• [How to complete this task]:
Your answer must be the exact lines from the one with "The image size is (1456, 839)." to the end of the data, both included, with no pictures.

----- Records provided

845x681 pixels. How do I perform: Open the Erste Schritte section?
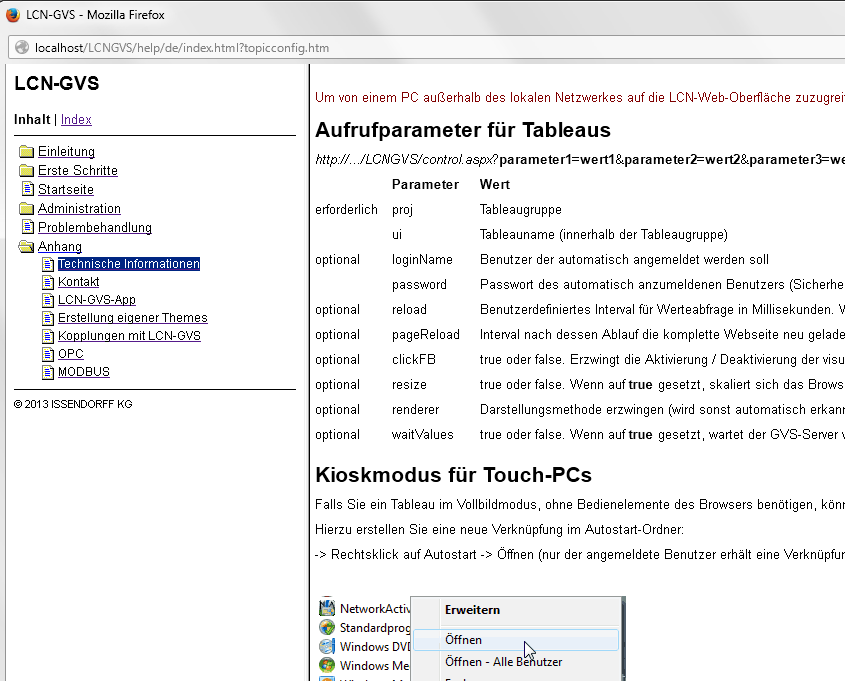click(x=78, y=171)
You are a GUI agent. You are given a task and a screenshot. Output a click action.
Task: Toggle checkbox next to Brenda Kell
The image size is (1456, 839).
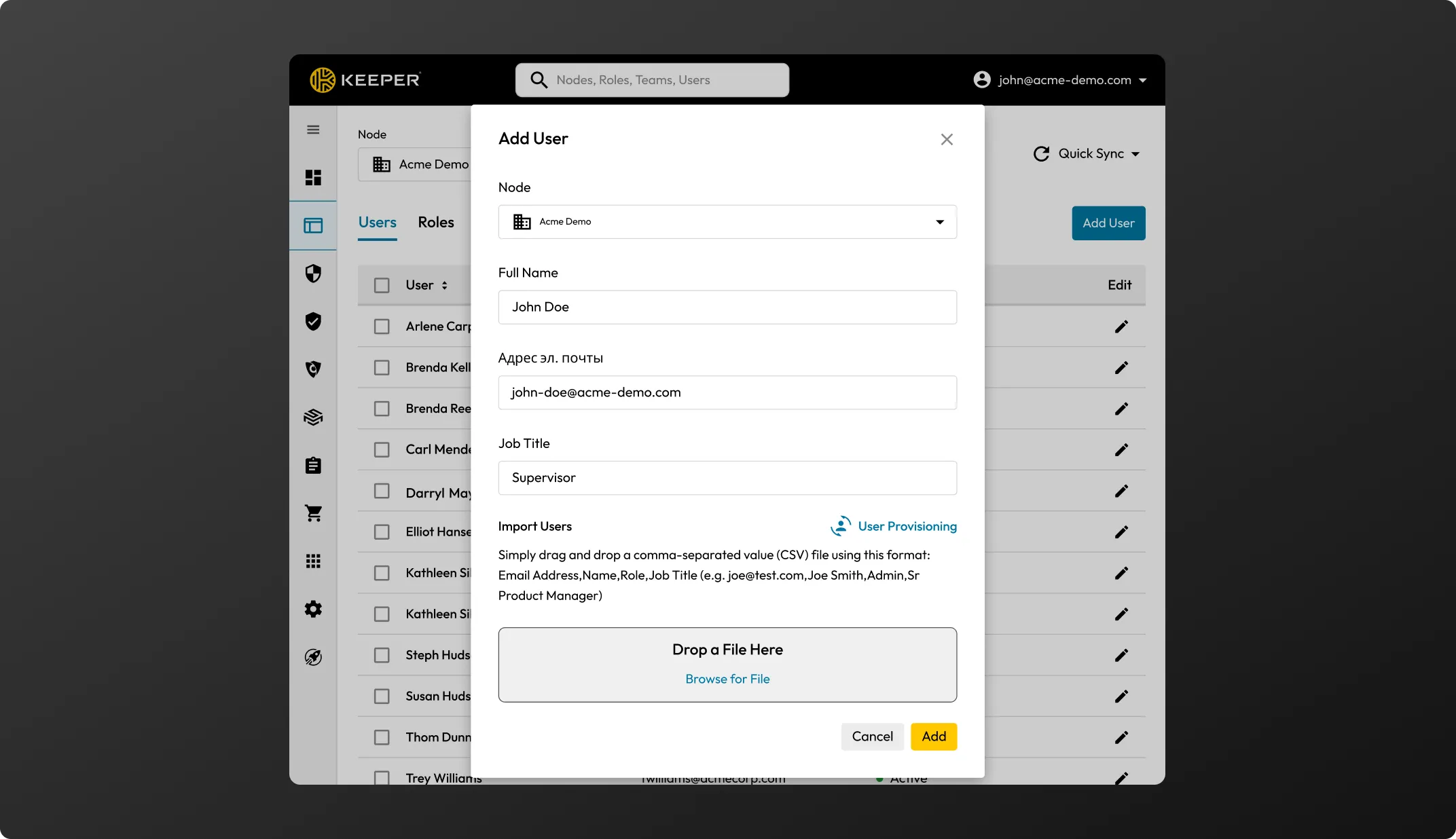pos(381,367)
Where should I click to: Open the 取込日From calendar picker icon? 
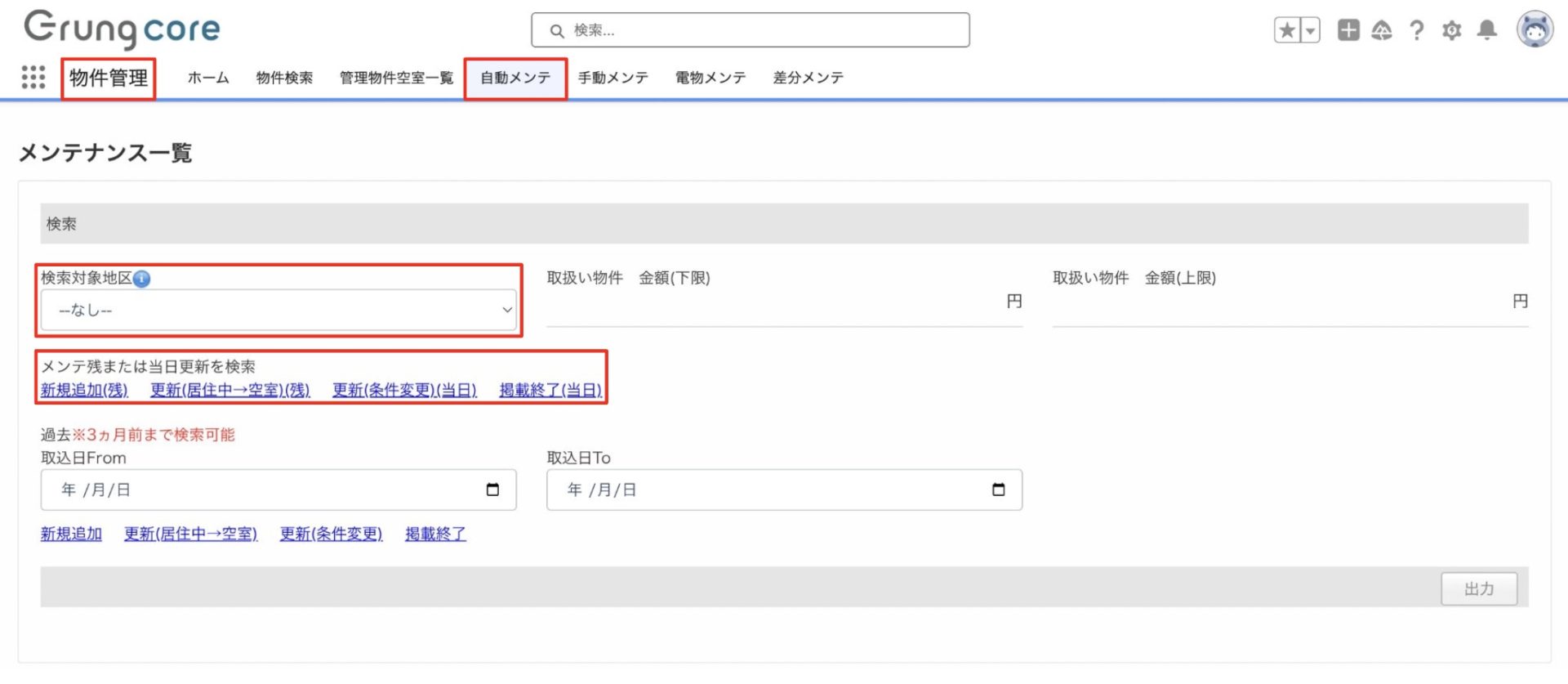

----------

• [Exercise result]:
The image size is (1456, 839).
pos(381,367)
Where should I click to: Open the 取込日From calendar picker icon? 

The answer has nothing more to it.